# School Police



## EMT857398 (Nov 27, 2004)

I know Boston and Brockton have their own school police. Anyone have info on these jobs concerning training, powers, $$$, and getting on??? Thanks.


----------



## ecpd402 (Sep 18, 2002)

The Boston public school website has info on the school police. They are not armed. and Boston Special police rule 400A


----------



## EMT857398 (Nov 27, 2004)

10-4 thanks


----------



## Macop (May 2, 2002)

Brockton School Police has a sweet dept, armed nice new crusiers, probably better than any campus job and as good or better than any small town p.d. And extremly political.


----------



## EMT857398 (Nov 27, 2004)

Hahahaha...ah politics. Which begs the question, what LE job in this state ISN'T political??? Sometimes I think I have a better chance of being elected to Senate lol :lol:


----------



## Macop (May 2, 2002)

LMAO, you also would have a better chance of tripping over a bag full of money then go to the nearest store and play mass millions and win 3 times a row.


----------



## MVS (Jul 2, 2003)

How does one find out about hiring for Brockton School Police?


----------



## j809 (Jul 5, 2002)

Don't bother, unless you lived in the city pretty much your whole life and the mayor personally knows you(drinking buddy).

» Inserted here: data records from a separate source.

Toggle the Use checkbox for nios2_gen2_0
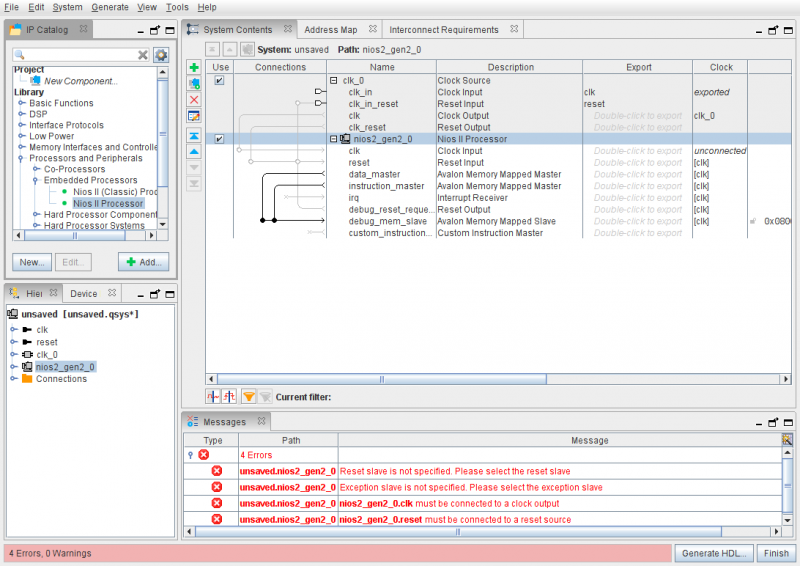This screenshot has width=800, height=566. click(219, 139)
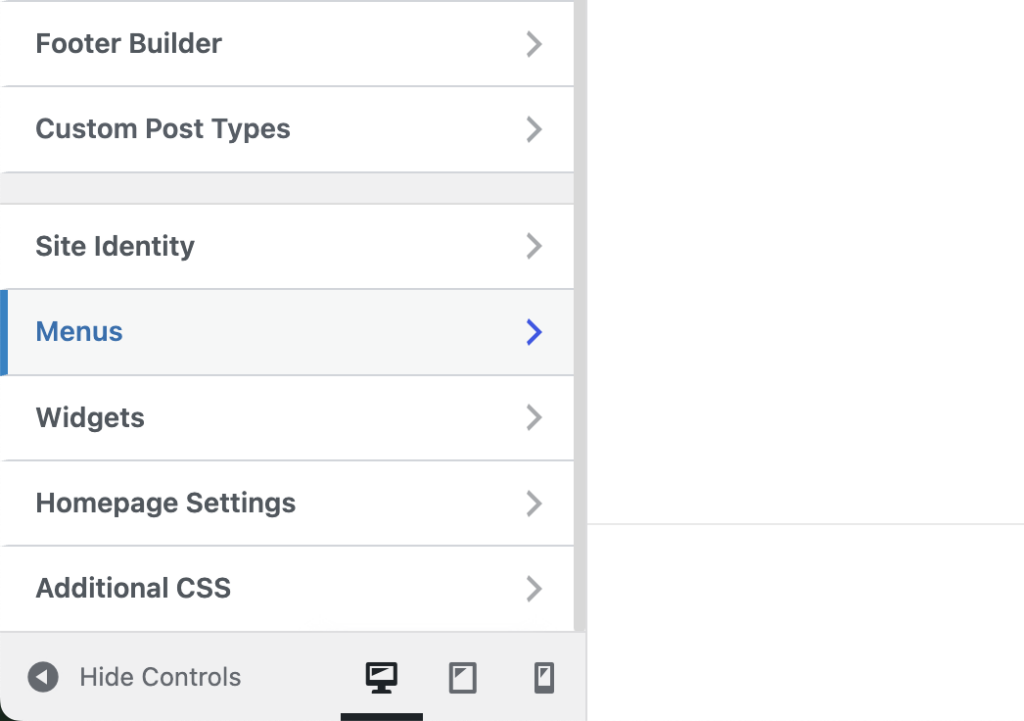Tap the tablet icon in the footer bar
Viewport: 1024px width, 721px height.
pyautogui.click(x=462, y=677)
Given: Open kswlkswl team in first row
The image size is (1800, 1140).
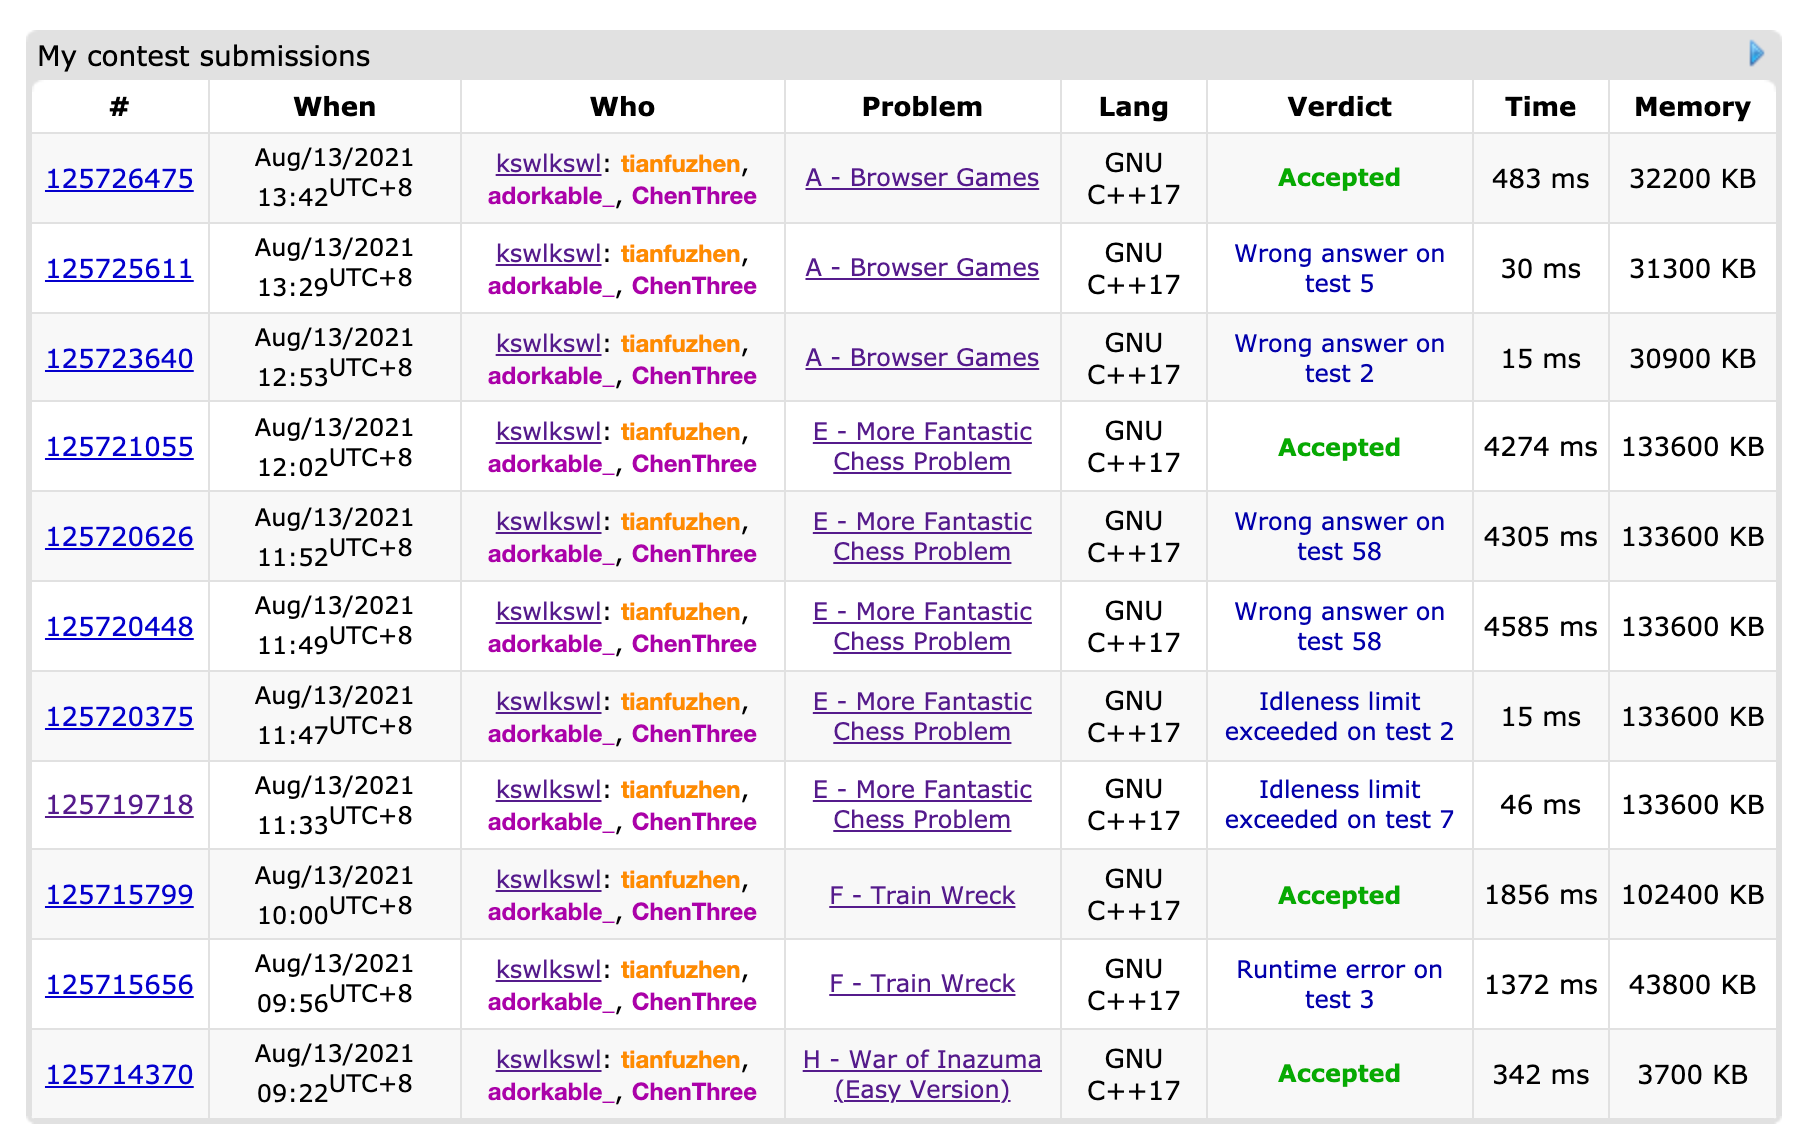Looking at the screenshot, I should coord(548,164).
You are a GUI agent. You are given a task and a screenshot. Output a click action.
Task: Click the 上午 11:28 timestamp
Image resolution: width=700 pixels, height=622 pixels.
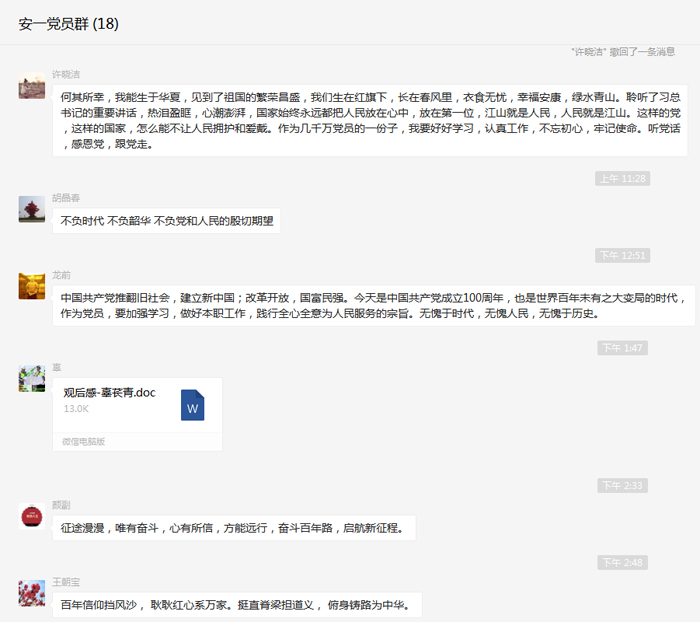coord(622,178)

It's easier to get on the MSP then Brockton SP.


----------



## Irishpride (May 5, 2002)

j809";p="53516 said:


> It's easier to get on the MSP then Brockton SP.


Except for that pesky PT test right :wink:


----------



## Macop (May 2, 2002)

RPD931 you can call city hall like I did and they will tell you if there are any openings, then they will laugh hysterically at you because unless god writes you a letter of reference your resume will be used to clean the trashcans.


----------